What is required:
The answer must be an exact copy of the entries that follow, with all images removed.

Collected data entries:
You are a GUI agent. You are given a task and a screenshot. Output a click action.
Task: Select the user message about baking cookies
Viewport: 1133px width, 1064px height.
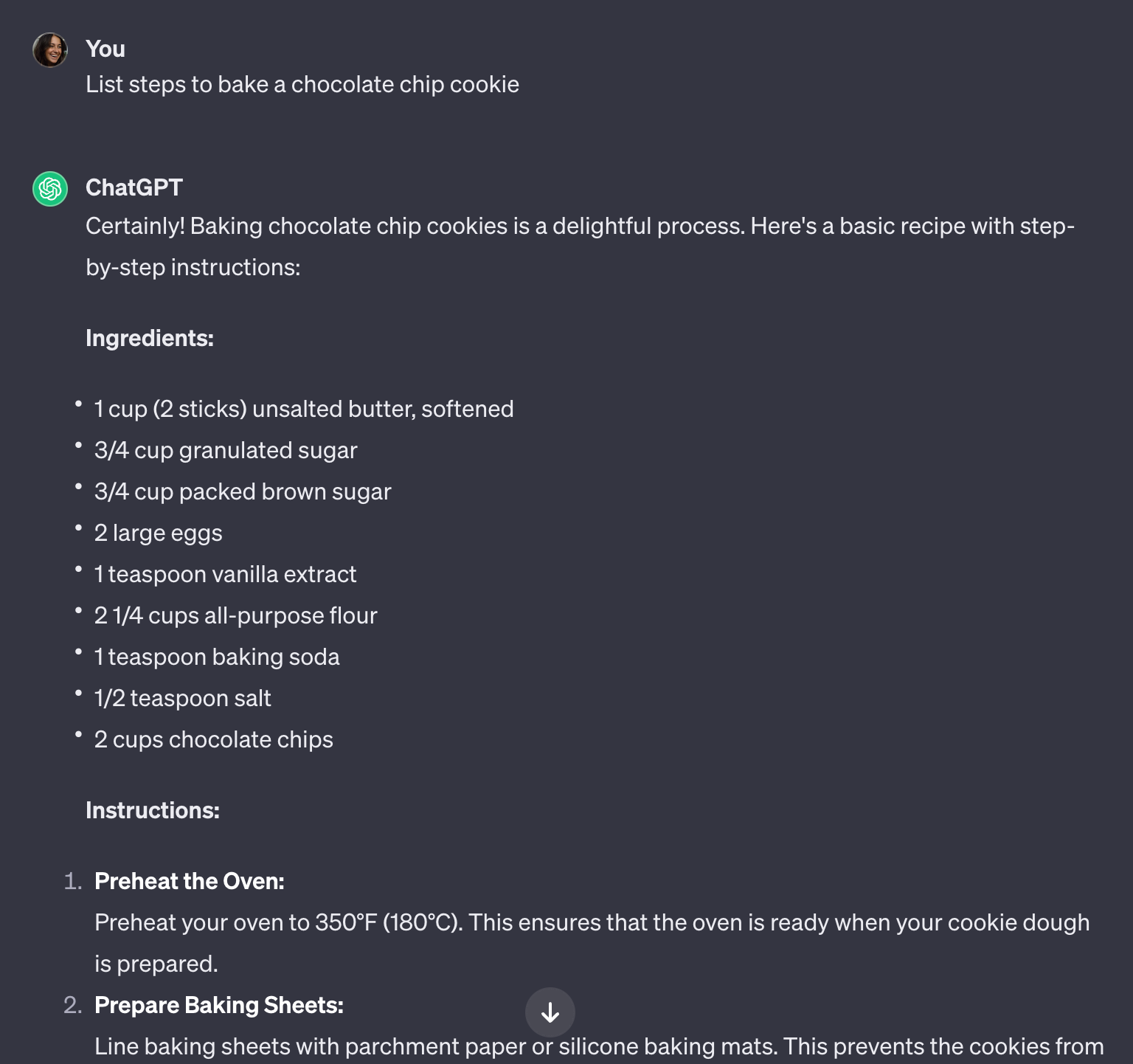pyautogui.click(x=303, y=84)
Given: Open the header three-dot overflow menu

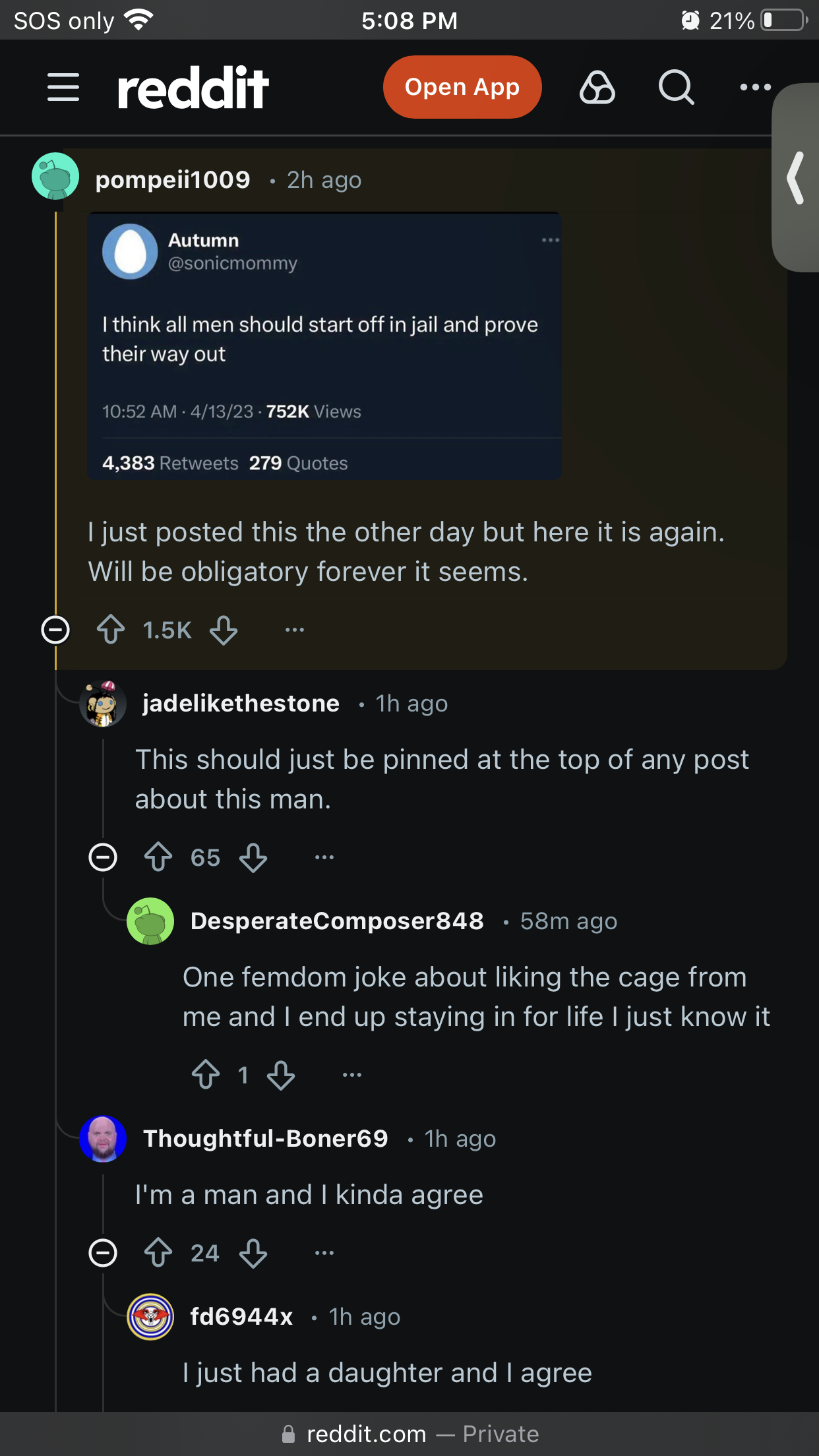Looking at the screenshot, I should pos(755,87).
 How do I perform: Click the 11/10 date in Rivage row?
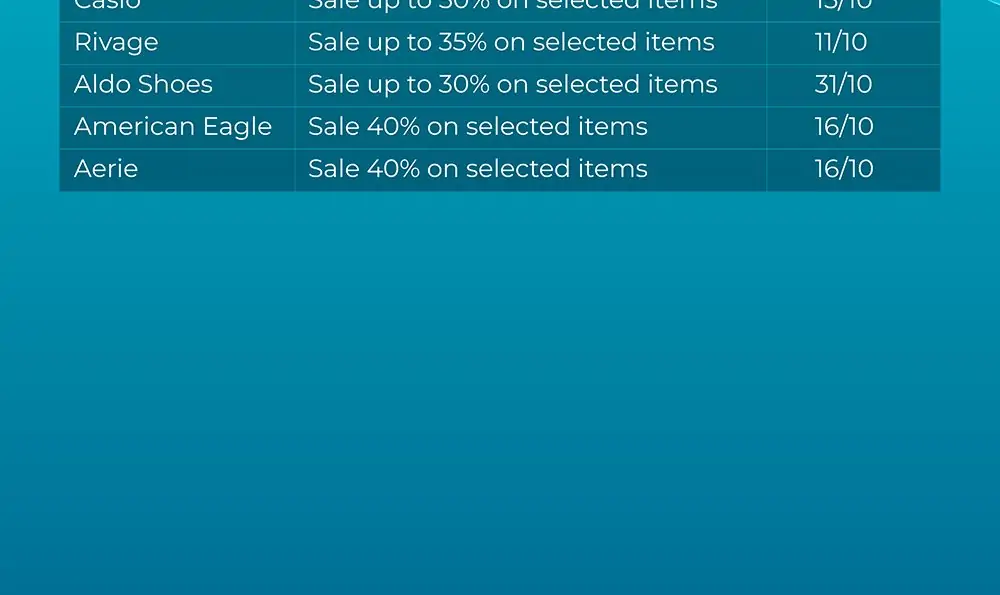coord(841,42)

Written solution:
You are a GUI agent. You are given a task and a screenshot. Output a click action.
Task: Select the user message about baking cookies
Viewport: 1133px width, 1064px height.
pyautogui.click(x=303, y=84)
Given: Open the header three-dot overflow menu

Looking at the screenshot, I should pos(755,87).
 How do I perform: Click the 11/10 date in Rivage row?
coord(841,42)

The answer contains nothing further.